A Liga dos Campeões e a Copa do Mundo



A final da Liga dos Campeões foi um baita aperitivo para quem espera ansioso pela Copa do Mundo. Como o blog é de Copa, vou procurar me ater ao que ele se refere, mesmo que indiretamente. Mas antes vale registrar que o técnico José Mourinho tomou conta dos holofotes porque é muito acima da média. Não foi à toa que no caminho para a conquista a equipe de Milão superou nada menos que os campeões dos três mais importantes campeonatos nacionais do mundo ao lado do próprio Italiano: inglês (Chelsea), espanhol (Barcelona) e alemão (Bayern de Munique). Samuel Eto’o sempre foi um atacante nato, com velocidade e conclusão. Daqueles vaidosos, que ficava contrariado em grupos nos quais seu espaço ficasse em questão. Incrivelmente, com Mourinho aceitou virar uma espécie de ponta mais recuado. Tornou-se uma arma poderosa na marcação e articulação, quase desaparecendo na frente. O gol contra o Chelsea, no Stamford Bridge, foi uma exceção. E, sabendo que sem Ribery as jogadas alemãs se concentrariam em Robben, o que fez o técnico português? Escalou Chivu para o combate, reforçando a marcação pela esquerda da sua defesa com as ajudas de Cambiasso e Samuel. Ações de um técnico competente e decisivo.

Para efeito de Copa do Mundo, alguns registros:

1 – Não foi coincidência o fato de Diego Milito ter definido o jogo. Na temporada interista ele foi um dos jogadores mais importantes.  Não à toa a imprensa italiana o define como ‘un immenso’: na temporada que se encerra marcou 22 gols na Lega Calcio e cinco na Liga dos Campeões (sendo umas nas quartas diante do Chelsea e dois na decisão deste sábado). Será a principal referência do ataque argentino e é candidato a ser artilheiro da Copa.

2 – Samuel: Todos repetem insistentemente a mesma cantilena – a Argentina tem poderio ofensivo, mas a defesa… Pode até ser verdade, já que Heinze, Burdisso, Demichelis e Otamendi não são maravilhas universais. Mas Samuel destoa. Ótima Liga dos Campeões, anulou o ataque do Chelsea nas quartas e foi imprescindível na ajuda à marcação de Robben na final. Pelo menos ele pode ser um bastião da defesa alviceleste.

3 – Sneijder e Robben provaram na decisão que a Holanda terá um poder de fogo respeitável em campos sul-africanos.

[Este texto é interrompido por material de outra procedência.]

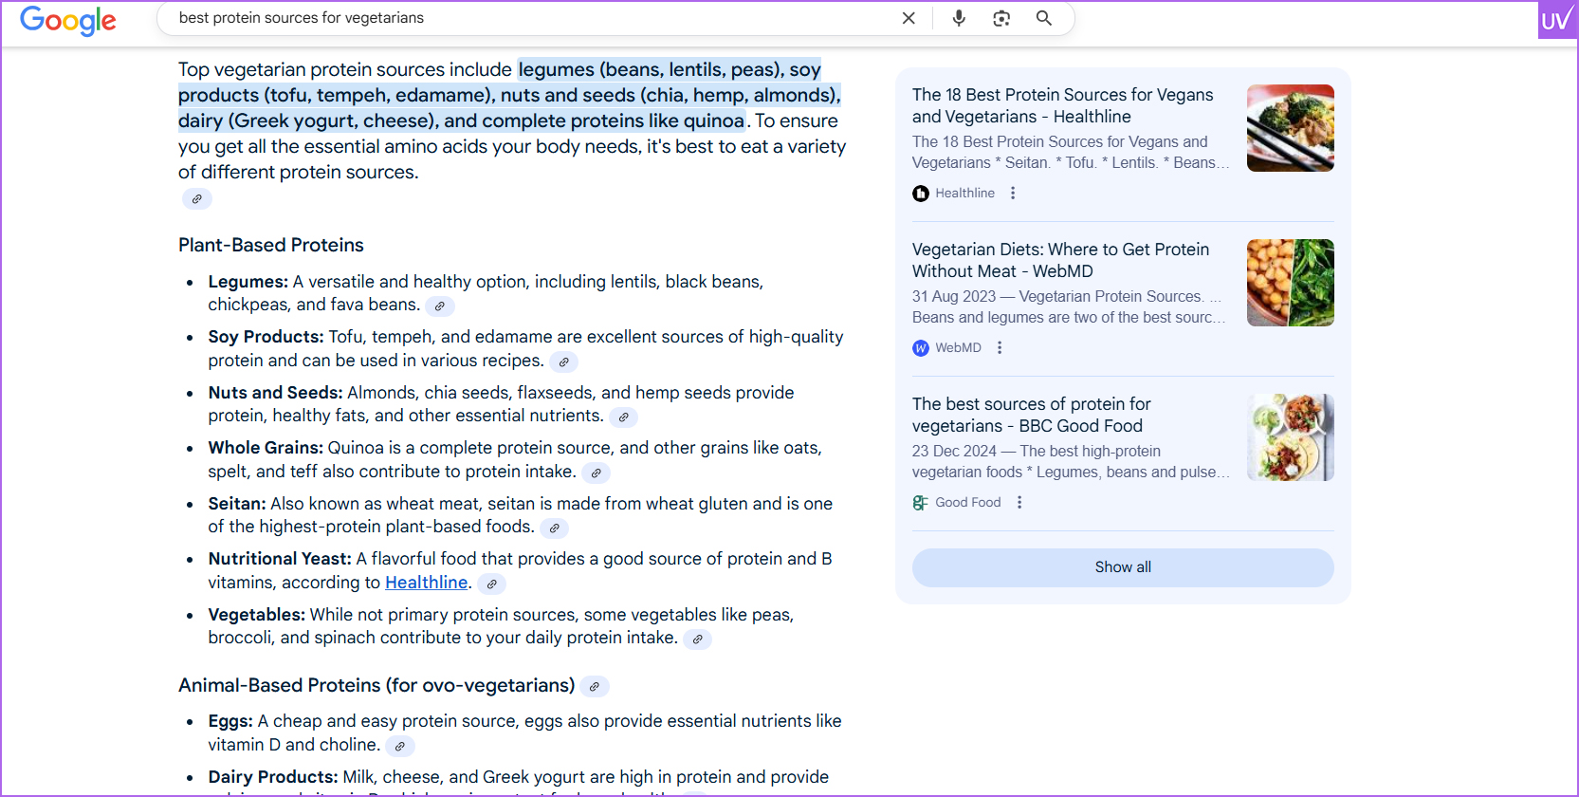Click the Google logo
1579x797 pixels.
[x=67, y=20]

Vale lembrar que deverão formar quadrado com Rafael Van der Vaat e Van Persie. No passe para o primeiro gol de Milito, Sneijder mostrou perícia idêntica à que mostrara contra o Chelsea, em Londre, no gol de Eto’o. Já Robben foi o responsável principal pela surpreendente presença do Bayern na decisão. Foi o grande jogador da equipe na finalíssima e, não fosse Júlio César em um chute cruzado, poderia ter deixado a história com feitio diferente.

4 – Os brasileiros Júlio César, Maicon e Lúcio formaram um trio-barragem na temporada interista. E são titulares absolutos de Dunga. Impressiona a segurança do goleiro nos momentos decisivos. Impressionam o vigor físico, a qualidade na chegada à linha de fundo e o bom passe do lateral. E impressionam mais ainda a liderança, tempo de bola e qualidade técnica do zagueiro. Se o Brasil não parece ter um time dos mais fornidos de talento do meio para a frente, lá atrás…

5 – Os alemães Philip Lahm e Klose já não têm o mesmo nível de quatro anos atrás. O lateral aparece bem menos no jogo e faz muitas jogadas burocráticas, como toquinhos de lado. Já o atacante, que se fizer cinco gols no Mundial igualará Ronaldo como o maior artilheiro da competição em todos os tempos, é reserva do Bayern.